For Bill its a chance at redemption to find the male and rescue his daughter in a Liam Neeson a la Taken kind of way but without the fists of fury. But he is a fish out of water in a country where he can’t speak the language in a country where racial tensions and socioeconomic cause further divisions and in that way its little different from Bill’s own country.  Stillwater has some nicely timed digs at the clash of cultures with some very funny lines about the importance the French put on good food whereas for Americans its guns.

Stillwater- Matt Damon comes to the aid of his imprisoned daughter....

But what is initially something of a procedural along the lines of McCarthy’s Best Film Oscar winning Spotlight there’s much more to the film with Bill striking up a friendship with an actress Virginie (Camille Cottin) and her young daughter Maya who helps him with the language barrier. Lilou Siauvaud as Maya  is wonderful and this makeshift family gives Bill a second chance to become the father he always should have been.

It’s this developing relationship that makes up the second act of the film and the three roles are nicely played.

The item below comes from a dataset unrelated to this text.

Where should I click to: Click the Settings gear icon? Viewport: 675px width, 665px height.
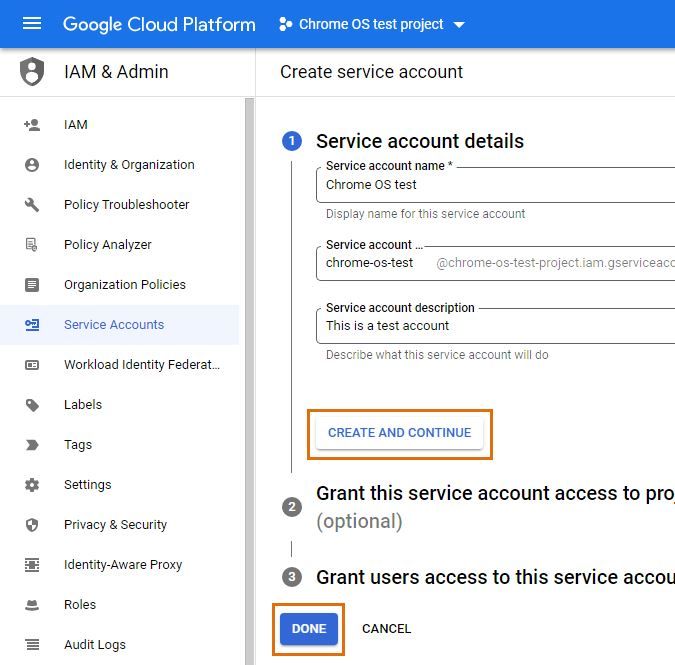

This is another role that shows Matt Damon perhaps doesn’t get the credit he is due as a dramatic actor with him as quietly sincere and well intentioned wanting to make up for his estrangement from his daughter and the film gives him a character arc which culminates in the third act with a somewhat implausible plot twist with Bill revealing a wildly self destructive streak.

Taking its inspiration from the case of Amanda Knox, an American student convicted in 2007 of killing her roommate whilst studying in Italy but Stillwater relocates to Marseilles and Bill unwaveringly believes his daughter’s story and in fairness what father wouldn’t but her innocence is not really the thrust of the story and Stillwater works best with the examination of father-daughter relationships.